What is expected:
Convert the records from the start up to and including the line with "coord(118,59)" into a two-column CSV with the headers instruction and location. Give one row per record, with each record's text and answer in separate quoted fields, line breaks turned into spaces, and the pictures left out.

Input for this task:
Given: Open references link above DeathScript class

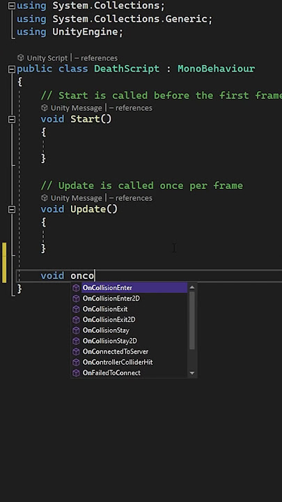Looking at the screenshot, I should [96, 58].
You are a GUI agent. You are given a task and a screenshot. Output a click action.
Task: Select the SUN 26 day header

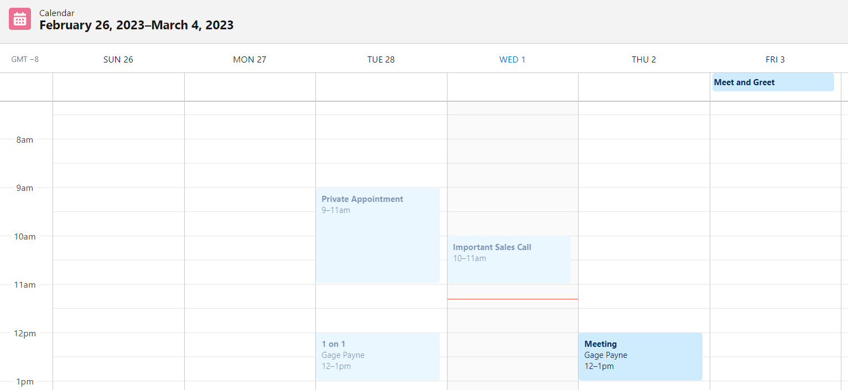coord(118,59)
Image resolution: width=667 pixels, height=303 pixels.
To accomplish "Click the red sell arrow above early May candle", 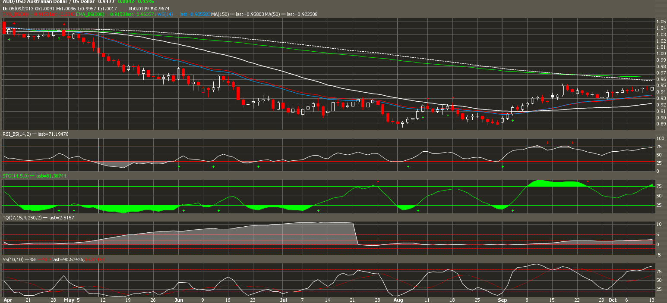I will 64,24.
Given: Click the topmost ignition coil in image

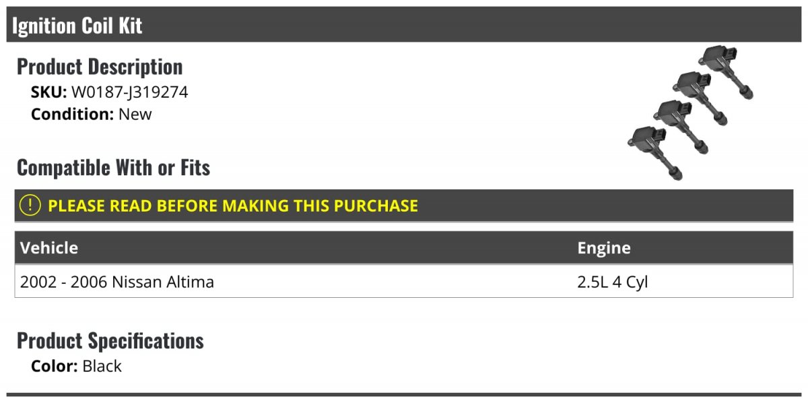Looking at the screenshot, I should coord(726,71).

Final result:
instruction,location
"Given: Open references link above DeathScript class","Looking at the screenshot, I should [96, 58]."
"You are a GUI agent. You are given a task and a screenshot. Output a click action. Task: Select the SUN 26 day header","coord(118,59)"